Katharina was a true biblical Martha, always working and practically serving her family.  Drawing on her nunnery experience, she was up at 4 am each morning, causing Luther to call her the Morning Star of Wittenberg.  She provided a financial and emotional stability in Martin’s life, that helped him be more grounded.  Martin, being an ex-monk, refused to charge his students for attending his lectures or be paid for his books.  He also was radically generous, even cosigning expensive loans on which others defaulted.  Fortunately, Katharina was a gifted businesswoman, who turned their home into a profit-making hotel for students and others. Luther commented: “I am rich.

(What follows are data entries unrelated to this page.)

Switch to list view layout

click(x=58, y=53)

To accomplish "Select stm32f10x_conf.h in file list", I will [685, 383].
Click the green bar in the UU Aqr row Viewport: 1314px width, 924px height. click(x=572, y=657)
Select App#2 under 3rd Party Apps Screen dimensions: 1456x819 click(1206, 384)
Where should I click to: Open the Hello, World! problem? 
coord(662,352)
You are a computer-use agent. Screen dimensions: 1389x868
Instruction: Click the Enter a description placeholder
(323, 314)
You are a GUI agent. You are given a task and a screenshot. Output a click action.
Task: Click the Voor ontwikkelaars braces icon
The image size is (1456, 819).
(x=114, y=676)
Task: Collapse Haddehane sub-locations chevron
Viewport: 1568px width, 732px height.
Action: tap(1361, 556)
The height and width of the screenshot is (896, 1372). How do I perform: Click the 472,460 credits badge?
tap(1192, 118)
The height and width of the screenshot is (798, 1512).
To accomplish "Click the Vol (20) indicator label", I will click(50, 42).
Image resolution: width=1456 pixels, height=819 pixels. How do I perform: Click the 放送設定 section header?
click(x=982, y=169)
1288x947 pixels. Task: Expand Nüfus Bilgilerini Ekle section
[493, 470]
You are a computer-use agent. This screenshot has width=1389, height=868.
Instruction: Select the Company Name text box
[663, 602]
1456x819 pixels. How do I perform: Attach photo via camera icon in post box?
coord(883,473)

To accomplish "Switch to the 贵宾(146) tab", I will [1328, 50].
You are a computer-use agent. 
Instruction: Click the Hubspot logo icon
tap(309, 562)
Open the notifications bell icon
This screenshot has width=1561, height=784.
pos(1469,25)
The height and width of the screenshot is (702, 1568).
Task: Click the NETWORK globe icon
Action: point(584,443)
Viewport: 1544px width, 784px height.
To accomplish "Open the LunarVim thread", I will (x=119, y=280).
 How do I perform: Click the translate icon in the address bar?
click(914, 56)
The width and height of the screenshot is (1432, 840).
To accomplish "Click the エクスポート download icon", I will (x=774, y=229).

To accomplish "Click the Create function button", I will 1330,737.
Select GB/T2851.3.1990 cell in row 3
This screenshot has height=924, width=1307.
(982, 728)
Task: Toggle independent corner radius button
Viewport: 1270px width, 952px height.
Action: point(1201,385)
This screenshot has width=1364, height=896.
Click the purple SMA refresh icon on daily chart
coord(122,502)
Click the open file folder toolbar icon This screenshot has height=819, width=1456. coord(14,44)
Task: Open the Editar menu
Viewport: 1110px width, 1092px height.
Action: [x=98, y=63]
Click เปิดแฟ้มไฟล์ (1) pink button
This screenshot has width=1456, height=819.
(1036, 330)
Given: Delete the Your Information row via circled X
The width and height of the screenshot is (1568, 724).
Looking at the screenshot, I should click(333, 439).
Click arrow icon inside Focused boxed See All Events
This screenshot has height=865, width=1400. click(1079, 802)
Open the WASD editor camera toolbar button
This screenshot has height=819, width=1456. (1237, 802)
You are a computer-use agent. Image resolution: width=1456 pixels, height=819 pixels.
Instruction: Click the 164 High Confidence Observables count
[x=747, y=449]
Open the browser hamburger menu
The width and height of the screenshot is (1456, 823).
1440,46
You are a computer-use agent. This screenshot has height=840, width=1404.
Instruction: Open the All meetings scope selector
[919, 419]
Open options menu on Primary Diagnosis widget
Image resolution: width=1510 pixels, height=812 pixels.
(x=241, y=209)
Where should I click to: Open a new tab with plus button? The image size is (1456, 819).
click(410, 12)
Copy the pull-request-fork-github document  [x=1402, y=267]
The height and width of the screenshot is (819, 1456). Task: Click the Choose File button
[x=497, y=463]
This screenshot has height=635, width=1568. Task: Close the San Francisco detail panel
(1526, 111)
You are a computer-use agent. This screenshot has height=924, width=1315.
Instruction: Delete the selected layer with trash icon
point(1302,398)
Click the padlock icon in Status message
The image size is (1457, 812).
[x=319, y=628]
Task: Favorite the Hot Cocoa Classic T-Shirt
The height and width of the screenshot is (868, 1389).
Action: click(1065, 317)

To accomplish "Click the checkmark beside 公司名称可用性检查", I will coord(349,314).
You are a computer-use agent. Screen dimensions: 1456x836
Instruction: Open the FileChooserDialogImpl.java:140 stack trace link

God has given me my nun and three children: what care I if I am in debt, Katie pays the bills.” With forty rooms alone on the ground floor of her Black Cloister home, Kate functioned as a Protestant abbess.  She was busy with “a motley crowd of boys, students, girls, widows, old women, and youngsters.”
Katharina, with her sheer energy, gave Martin the local base for a global reformation.  In a 1535 letter, Martin wrote that his Lord Katie was busy planting crops, preparing pastures, and selling cattle.  Kate became gardener, fisher, fruit grower, cattle and horsebreeder, cook, beekeeper, provisioner, nurse, and vintner.  Katharina also served as Luther’s publishing agent. He entrusted to her the task of printing and distributing his prolific writings.
Over time, they developed a very romantic marriage, as Luther commented: “Kiss and rekiss your wife....A married life is a paradise, even when all else is wanting.”  He began to write about Kate as  ‘my true love’ and ‘my sweetheart’.
 In Table Talk, Luther commented, “I would not trade my Kate for France and Venice for three reasons:
(1) Because God has given her to me and me to her.
(2) I have seen time and again that other women have more faults than my Kate.
 (3) She is a faithful marriage partner; she is loyal and has integrity.”
 “Kate”, Martin said, “you have a god-fearing man who loves you. You are an empress; realize it and thank God for it.”  This Christmas, may each husband thank God for the empress in his life.  Our marriage and families are better today because of Kate and Martin Luther, a global firestarter family.
Rev. Dr. Ed and Janice Hird
Co-authors of the new BlueSky novel, available in local bookstores and on Amazon
Image result for martin & katharina luther

2 comments:

Peter Black said...

WOW! Ed & Janice - for me this is the previously 'Unheard Luther.' Informative, enlightening and, in a way, inspiring! Katharina - what a woman! Thanks for the history lesson. :) ~~+~~

Ed Hird+ said...

Thanks so much, Peter. You are always a great encourager.